This binding hides every MVCC/WAL detail from the operators:
- No more ad-hoc `catalog.table_indexes()` calls.
- No direct references to `MvccHeap` or `TableHeap`.
- Executor code reads like pseudo SQL: “lock table”, “scan binding”, “update tuple”.

---

## 5. WAL & Recovery Details

```mermaid
flowchart LR
    subgraph WAL Record Types
        HI["HeapInsert"] --> redo
        HD["HeapDelete (with before-image)"] --> redo & undo
        LI["IndexLeaf{Insert,Delete}"]
        IS["IndexSplit/Merge/Redistribute/Parent*"]
        IR["IndexRoot Install/Adopt/Reset"]
        PI["PageWrite (FPW)"]
        CI["Checkpoint"]
        CL["CLR"]
    end
    Exec -->|Heap/Index payloads| WalMgr
    BufferMgr -->|first-touch FPW| WalMgr
    WalMgr --> DiskScheduler --> log files
    Recovery -->|analysis/redo/undo| BufferMgr
```

- **Logical logging first**: heap/index mutations emit redo + undo at the logical level.
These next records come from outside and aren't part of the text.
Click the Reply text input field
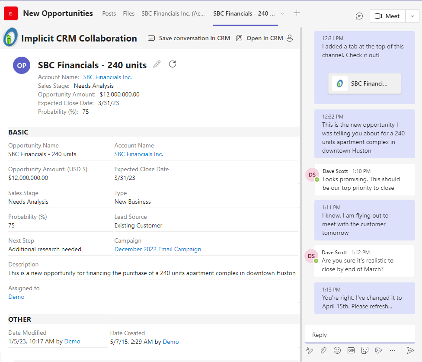The image size is (422, 362). [x=360, y=335]
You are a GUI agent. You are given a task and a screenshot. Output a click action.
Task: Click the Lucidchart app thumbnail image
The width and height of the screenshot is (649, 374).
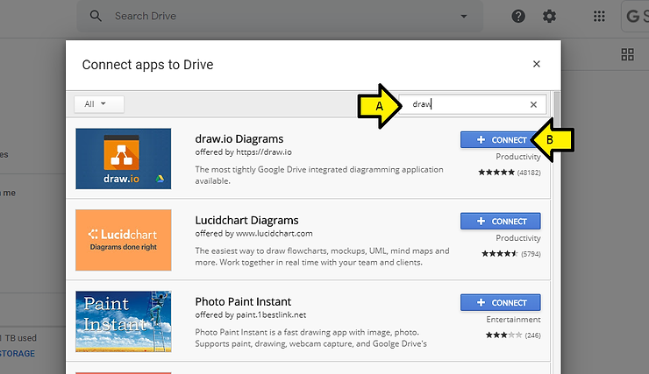[x=123, y=240]
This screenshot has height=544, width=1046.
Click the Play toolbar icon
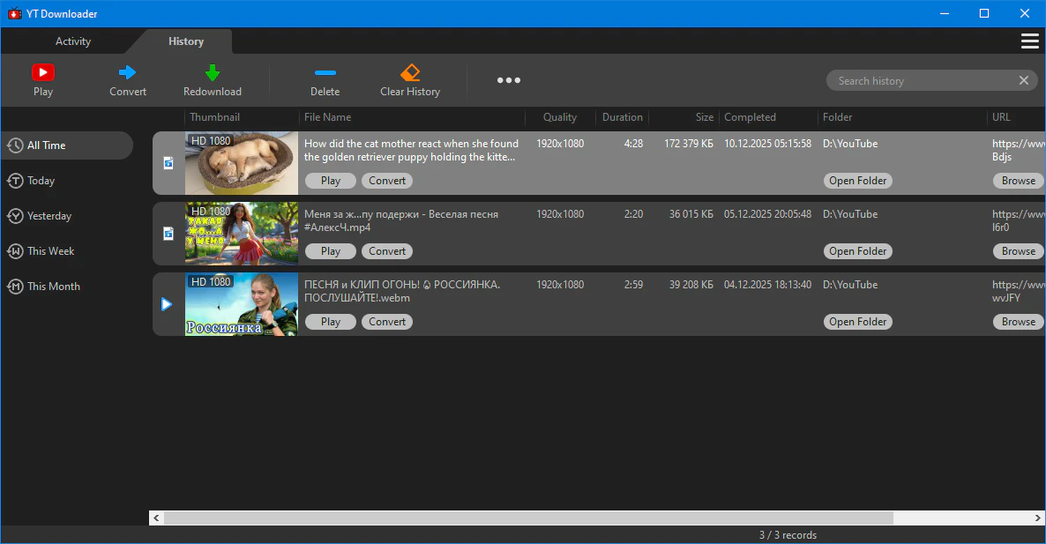(42, 73)
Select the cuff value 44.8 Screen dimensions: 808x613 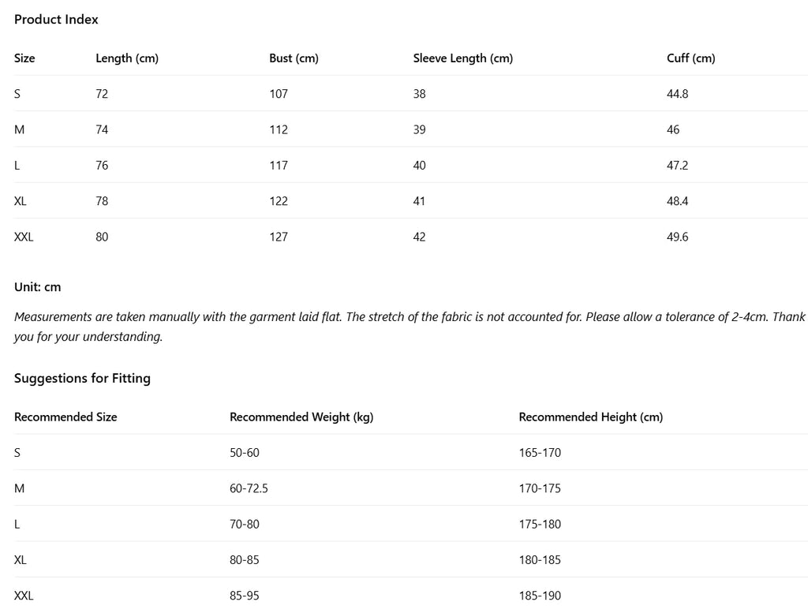click(x=677, y=94)

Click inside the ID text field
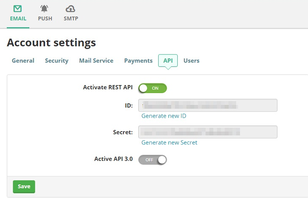click(x=208, y=105)
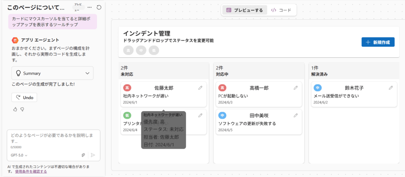
Task: Expand the Summary section
Action: [x=53, y=73]
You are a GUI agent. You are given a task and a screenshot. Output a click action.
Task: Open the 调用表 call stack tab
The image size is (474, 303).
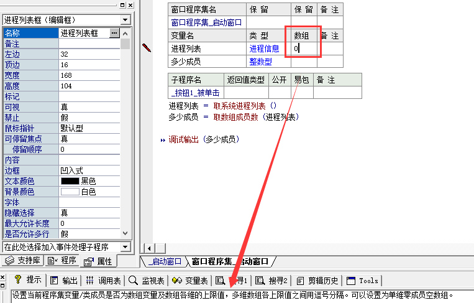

This keeps the WAL stream compact and human-readable for teaching.
- **Physical fallbacks**: metadata-heavy pages (meta, freelist, header) still leverage PageWrite FPWs to guarantee a consistent base image, especially on the first page flush after a crash.
- **Restart**: `RecoveryManager` performs the classical ARIES sequence. It uses the `dirty_page_table` and `active_txn_table` captured by checkpoints to limit redo and undo work.

---

## 6. Background Workers

| Worker | Purpose | Configuration |
| ------ | ------- | ------------- |
| WAL writer | Periodically flushes WAL buffers, coalesces adjacent writes | `WalOptions::writer_interval_ms`, `buffer_capacity` |
| Checkpoint | Records ATT + DPT, gently pushes dirty buffers | `WalOptions::checkpoint_interval_ms` |
| Buffer writer | Flushes frames when the dirty set grows too large | `background::BufferWriterConfig` |
| MVCC vacuum | Reclaims obsolete tuple versions based on `safe_xmin` | `MvccVacuumConfig` |
| Index vacuum | Cleans up deleted index entries using B-link traversal | `IndexVacuumConfig` |

Workers register with `background::BackgroundWorkers`, so the database can stop and join them cleanly on shutdown. Each worker publishes metrics (intervals, batches processed) for observability.

---

## 7. Example: Repeatable Read UPDATE

```mermaid
sequenceDiagram
    participant T1 as Txn 1 (RR)
    participant T2 as Txn 2 (RC)
    participant Heap as TableHeap

    T1->>Heap: SELECT (snapshot S0)
    Heap-->>T1: version V0
    T2->>Heap: UPDATE -> insert V1, delete V0
    Heap-->>T2: ack
    T2->>T2: COMMIT (WAL + locks release)
    T1->>Heap: SELECT again
    Heap-->>T1: V0 still visible via snapshot S0
    T1->>T1: COMMIT
    Note over T1,Heap: Vacuum later removes V0 when safe_xmin advances
```

This timeline demonstrates:
- Snapshots shield Repeatable Read statements from concurrent writers even if row-level locks are released early.
- The MVCC chain (`V1.prev_version = V0`, `V0.next_version = V1`) lets future readers reach the newest committed version while the vacuum worker reclaims obsolete ones lazily.

---

## 8. Observability & Configuration Cheat Sheet

- **Logging**: `RUST_LOG=trace` surfaces lock acquisitions, MVCC vacuums, and io_uring completions.
- **Runtime knobs**: `WalOptions` (segment size, sync policy), `BufferPoolConfig` (capacity, TinyLFU toggle), `MvccVacuumConfig`, and `IndexVacuumConfig` can all be adjusted via `DatabaseOptions`.
- **Metrics**: `background::BackgroundWorkers::snapshot()` reports worker health; WAL exposes current LSN and flush LSN; the buffer manager can dump the dirty page table for diagnostics.

---

With these layers in place, QuillSQL remains faithful to production-grade engines (MVCC + WAL + buffer pool) while keeping its code and documentation approachable for coursework and research prototypes.